Third, the carboplatin serum peak concentrations and AUCs of IVD administration were superior to those of SC administration. Carboplatin has also been reported to show AUC-dependent efficacy [9]. However, the half-life of SC carboplatin administration was longer than that of IVD administration. The most important pharmacokinetic parameters are those that are related to a response to therapy or toxicity and are most often demonstrated by the AUC or the maximum drug concentration (Cmax) achieved [15]. In contrast, carboplatin administered as an implant results in a slow release of the drug and has been reported to improve survival time for dogs with osteosarcoma [2, 8]. Furthermore, it was reported that the IC50 value (i.e., the drug concentration causing 50% inhibition of clonogenic survival) of carboplatin was 0.5–1.6 µg/ml in ovarian carcinoma cell lines. It is suggested that the subcutaneous administration may provide effective blood levels [6]. The results of these studies, along with the long-lasting blood concentrations of carboplatin observed in this study, suggest that the slow release of the drug may affect tumor control. Therefore, a longer half-life of carboplatin may be more effective for some tumors.
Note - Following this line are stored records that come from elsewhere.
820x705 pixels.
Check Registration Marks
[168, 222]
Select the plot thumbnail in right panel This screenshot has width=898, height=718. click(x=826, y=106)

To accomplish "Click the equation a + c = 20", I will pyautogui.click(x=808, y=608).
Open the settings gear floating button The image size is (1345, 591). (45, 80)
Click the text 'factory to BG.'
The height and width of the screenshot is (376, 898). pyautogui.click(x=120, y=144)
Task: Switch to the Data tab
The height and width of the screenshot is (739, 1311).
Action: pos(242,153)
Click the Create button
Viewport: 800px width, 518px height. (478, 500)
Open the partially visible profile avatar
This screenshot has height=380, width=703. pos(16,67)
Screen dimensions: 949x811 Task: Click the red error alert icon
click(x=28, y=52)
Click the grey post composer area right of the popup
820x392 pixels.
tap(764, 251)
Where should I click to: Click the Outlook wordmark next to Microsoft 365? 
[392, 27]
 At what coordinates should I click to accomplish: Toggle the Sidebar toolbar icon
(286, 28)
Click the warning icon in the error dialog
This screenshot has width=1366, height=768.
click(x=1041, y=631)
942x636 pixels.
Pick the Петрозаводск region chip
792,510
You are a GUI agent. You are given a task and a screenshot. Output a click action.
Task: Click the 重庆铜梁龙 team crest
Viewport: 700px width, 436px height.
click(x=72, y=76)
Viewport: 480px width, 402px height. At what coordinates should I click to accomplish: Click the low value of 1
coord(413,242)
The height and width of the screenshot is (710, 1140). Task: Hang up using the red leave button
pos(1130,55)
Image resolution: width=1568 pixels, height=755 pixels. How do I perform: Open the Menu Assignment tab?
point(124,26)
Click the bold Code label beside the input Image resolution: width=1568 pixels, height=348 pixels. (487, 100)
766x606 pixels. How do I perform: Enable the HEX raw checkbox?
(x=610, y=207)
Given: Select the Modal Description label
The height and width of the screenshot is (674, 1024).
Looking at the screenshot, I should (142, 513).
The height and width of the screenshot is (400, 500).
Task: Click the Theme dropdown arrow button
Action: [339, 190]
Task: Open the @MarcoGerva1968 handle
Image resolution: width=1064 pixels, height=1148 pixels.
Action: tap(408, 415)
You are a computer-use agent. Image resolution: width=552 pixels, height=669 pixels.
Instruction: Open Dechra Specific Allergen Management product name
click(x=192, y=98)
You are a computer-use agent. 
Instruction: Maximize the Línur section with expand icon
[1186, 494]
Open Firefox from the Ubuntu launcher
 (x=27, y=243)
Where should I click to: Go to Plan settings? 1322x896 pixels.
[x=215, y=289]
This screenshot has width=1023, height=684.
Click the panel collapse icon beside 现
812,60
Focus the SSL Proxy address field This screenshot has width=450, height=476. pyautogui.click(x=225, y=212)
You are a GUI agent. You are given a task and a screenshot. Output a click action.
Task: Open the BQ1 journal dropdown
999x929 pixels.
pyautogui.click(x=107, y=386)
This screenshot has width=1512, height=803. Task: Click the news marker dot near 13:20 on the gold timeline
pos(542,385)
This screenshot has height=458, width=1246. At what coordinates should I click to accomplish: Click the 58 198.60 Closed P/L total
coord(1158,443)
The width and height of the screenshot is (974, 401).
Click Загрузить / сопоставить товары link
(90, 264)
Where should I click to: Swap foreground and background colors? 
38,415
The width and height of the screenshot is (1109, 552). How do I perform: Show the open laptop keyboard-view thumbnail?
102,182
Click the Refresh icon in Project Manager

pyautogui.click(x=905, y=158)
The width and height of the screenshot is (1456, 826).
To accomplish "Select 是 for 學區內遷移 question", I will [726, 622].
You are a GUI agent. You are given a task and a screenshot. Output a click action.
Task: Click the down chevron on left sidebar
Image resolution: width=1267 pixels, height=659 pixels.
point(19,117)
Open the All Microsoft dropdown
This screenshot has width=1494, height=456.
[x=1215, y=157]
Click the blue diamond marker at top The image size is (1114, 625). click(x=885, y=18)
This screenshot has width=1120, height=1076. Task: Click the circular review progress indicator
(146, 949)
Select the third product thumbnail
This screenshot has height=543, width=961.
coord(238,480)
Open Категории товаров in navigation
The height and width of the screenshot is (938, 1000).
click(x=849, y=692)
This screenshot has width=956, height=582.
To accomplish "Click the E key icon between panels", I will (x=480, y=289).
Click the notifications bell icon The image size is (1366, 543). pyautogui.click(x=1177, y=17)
There were several limitations to this study. First, the number of cases was low and healthy beagle dogs were used. Therefore, prospective studies with a larger sample size that evaluate IVD versus SC carboplatin in pathological conditions are warranted. Second, since this study evaluated the adverse events of a single administration of carboplatin in healthy dogs, the effects of repeated administration in dogs will be a subject of future study as repeated exposure to local carboplatin might be affected by the skin in old dogs. Third, subclinical damage was not detected in this study design, and more sensitive tests should be adopted, particularly for skin and renal toxicity detection. Fourth, this study evaluated only adverse events. As a result of AUC, the antitumor effect may be reduced in SC carboplatin cases.

In conclusion, the results of this study demonstrate that carboplatin remains in the serum longer after SC administration than after IVD administration. However, the AUC was less with SC than with IVD administration. The systemic toxicity observed with SC carboplatin was comparable to that of IVD carboplatin, and no gross skin damage was not detected, and abnormal clinical signs were not observed in any of the dogs. Therefore, the results of this study suggest that SC carboplatin may be efficacious in the treatment of tumors in dogs, particularly those in which IVD administration is challenging.

CONFLICT OF INTEREST

The authors declare no conflicts of interest.